A puñetazos con los cadetes de la Academia Militar
Al regreso al casco antiguo la Orden vivió, incluso, alguna pelea con los cadetes de la Academia Militar de Infantería de Toledo, después de que algunos de ellos, piropearan de manera grosera a María Teresa León, anécdota que cuenta ella misma.
«A no sé qué hora, justo cuando íbamos visitando algunas tabernas para equilibrar con tanta iglesia, nos dimos de manos a boca con un grupo de muchachos uniformado, que se dirigieron a mí y me dijeron: ‘Rubia, me la comería a usted con traje y con todo’. Se remangó las mangas de la camisa Buñuel y al verlo avanzar los chicos salieron corriendo para no comprometerse con Aragón, región donde los insultos son más recios. Los alcanzaron y, tras varios puñetazos, los cadetes salieron vencidos. Una vecina nos alargó un botijo: ‘Beban, beban. ¡Estos cadetes siempre armando escándalo!’. Mientras, se lamía los labios de gusto porque los civiles habían cascado a los militares, esos chicos siempre a la caza de la muchachas toledanas», contaba León.

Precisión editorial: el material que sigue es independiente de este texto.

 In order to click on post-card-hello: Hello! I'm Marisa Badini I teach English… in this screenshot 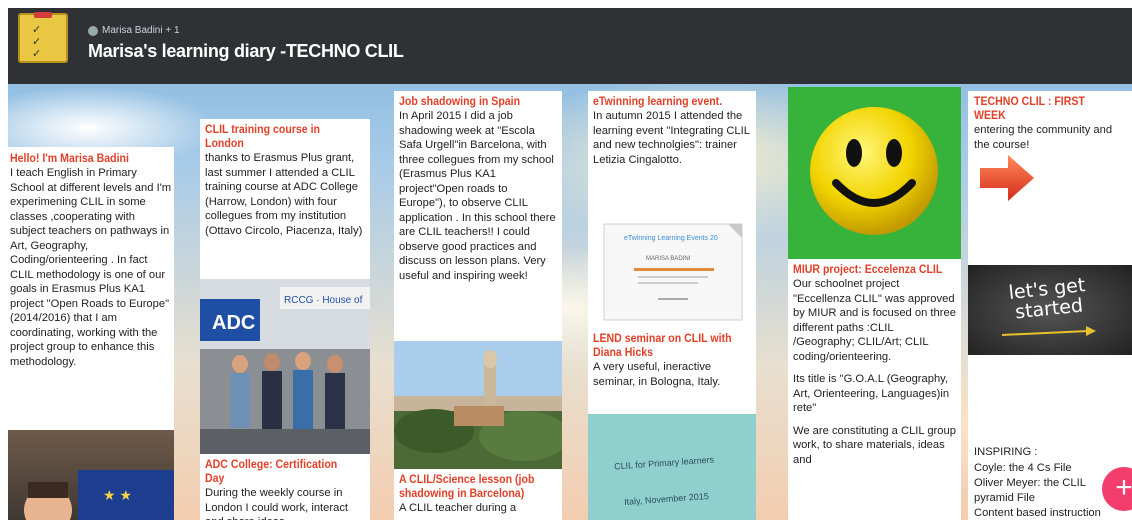, I will do `click(91, 288)`.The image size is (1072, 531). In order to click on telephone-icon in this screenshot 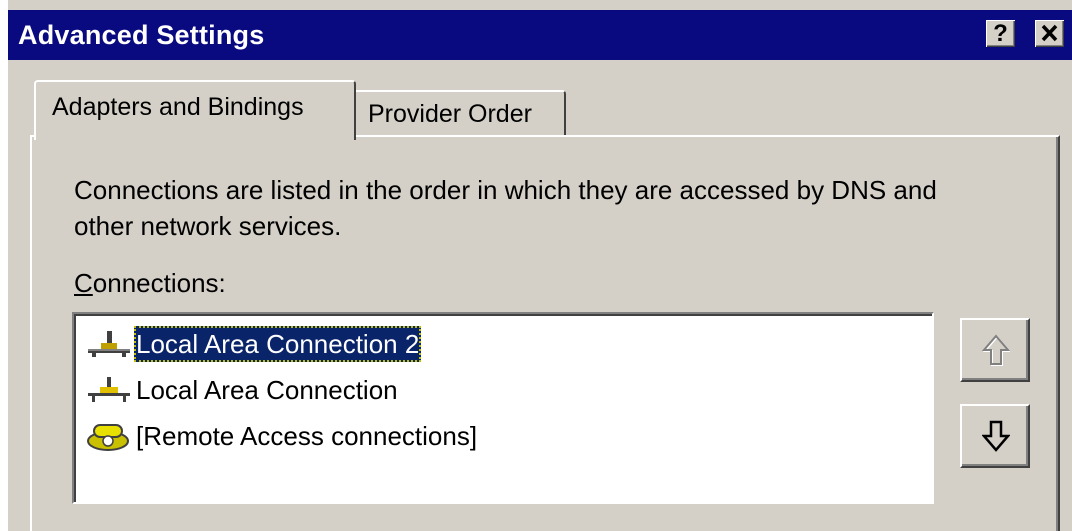, I will do `click(108, 438)`.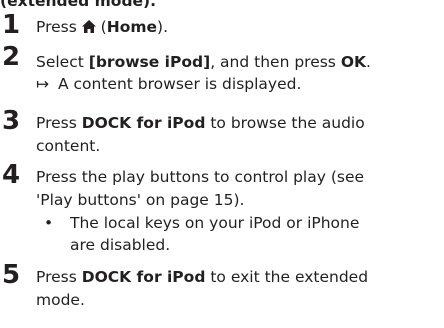  I want to click on result-line: ↦ A content browser is displayed., so click(168, 84).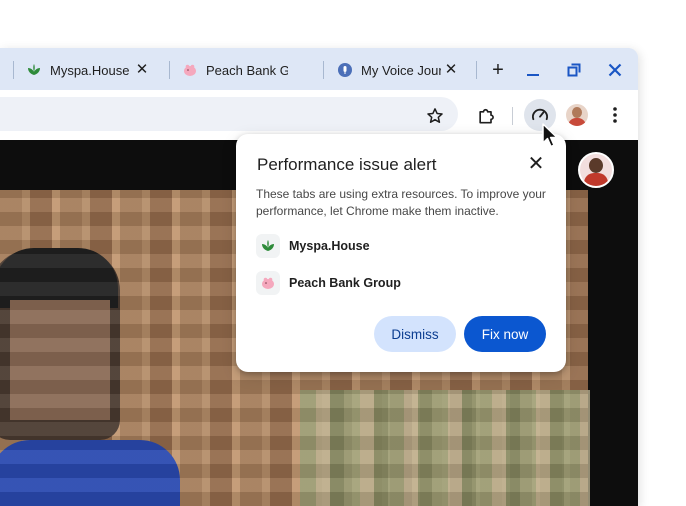 Image resolution: width=686 pixels, height=506 pixels. I want to click on person-face, so click(60, 360).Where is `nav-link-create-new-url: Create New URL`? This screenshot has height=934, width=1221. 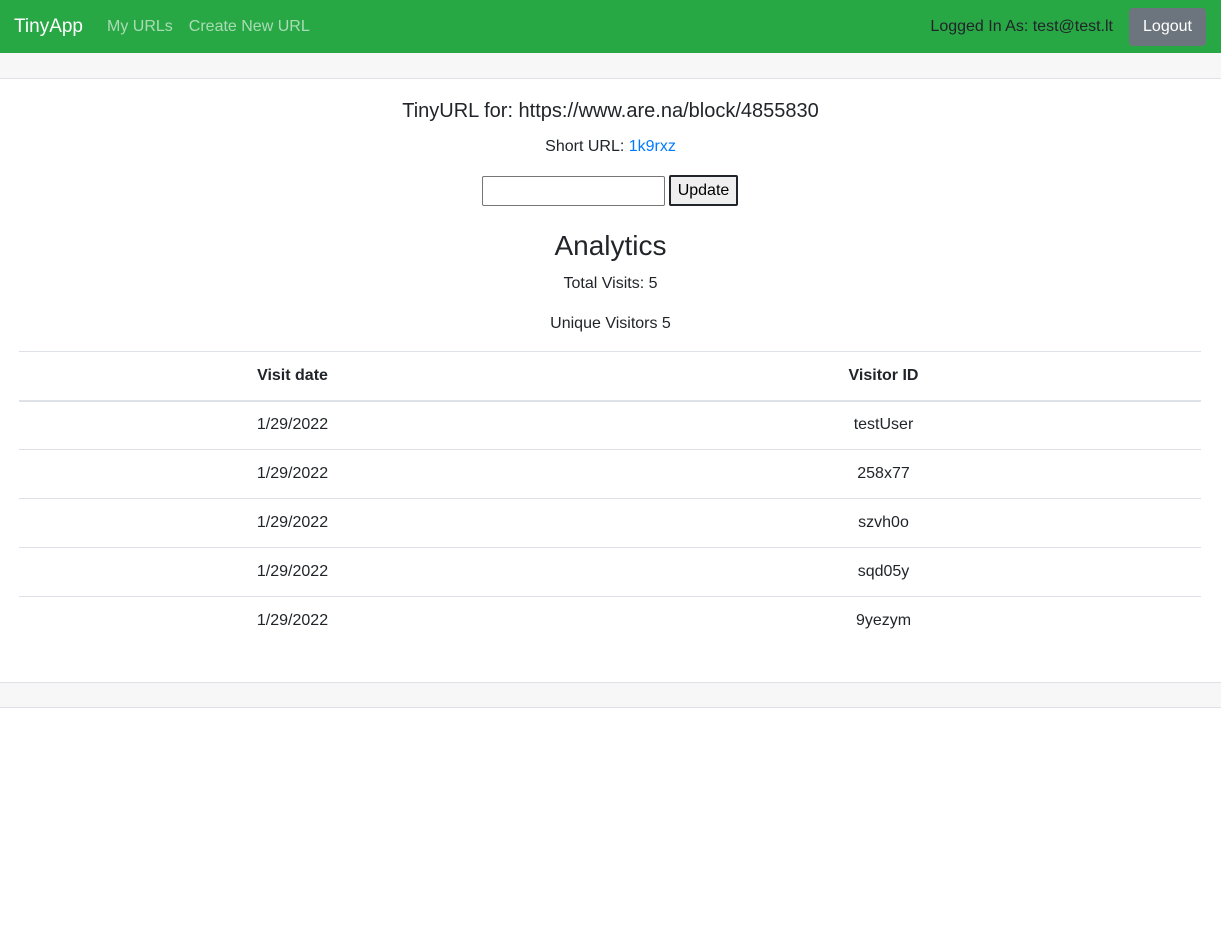 nav-link-create-new-url: Create New URL is located at coordinates (250, 27).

Un enfrentamiento con los militares que también recuerda Buñuel, aunque de una manera algo menos refinada que la poeta. Explica el director de cine en sus memorias. «Los cadetes eran realmente temibles. Un día nos cruzamos con dos de ellos y agarrando del brazo a María Teresa, esposa de Alberti, le dicen: ‘Qué cachonda estás’. Ella protesta, ofendida, yo voy en su defensa y tumbo a los cadetes a puñetazos. Pierre Unik viene en mi ayuda y da un puntapié a uno de ellos. Nosotros éramos siete y ellos dos, no nos vanagloriamos. Nos vamos y se acercan dos guardias civiles que habían visto la pelea de lejos, en lugar de reprendernos, nos aconsejan que nos vayamos de Toledo lo antes posible, para evitar la venganza de los cadetes. Nosotros no les hacemos caso, y por una vez, no pasa nada».
La Orden de Toledo en Tristana
Toda esta Orden de Toledo ello se ve reflejada en Tristana, la película que Buñuel rodaría aquí en Toledo. Pantoja defiende que «hizo un guiño a sus aventuras de juventud, con Catherine Deneuve vagando por las calles y visitando al cardenal Tavera, y acercándole su rostro, que es una de las grandes imágenes de la cinta».
«Aquella Orden de Toledo se reía de todo, nada se tomaba demasiado en serio. Se reían del arte, como hacían los futuristas, que defendían quemar los museos y las biblioteca, y hacían todo, además, de una forma rompedora. Sus vidas, sin duda, eran pura vanguardia», concluye Pantoja.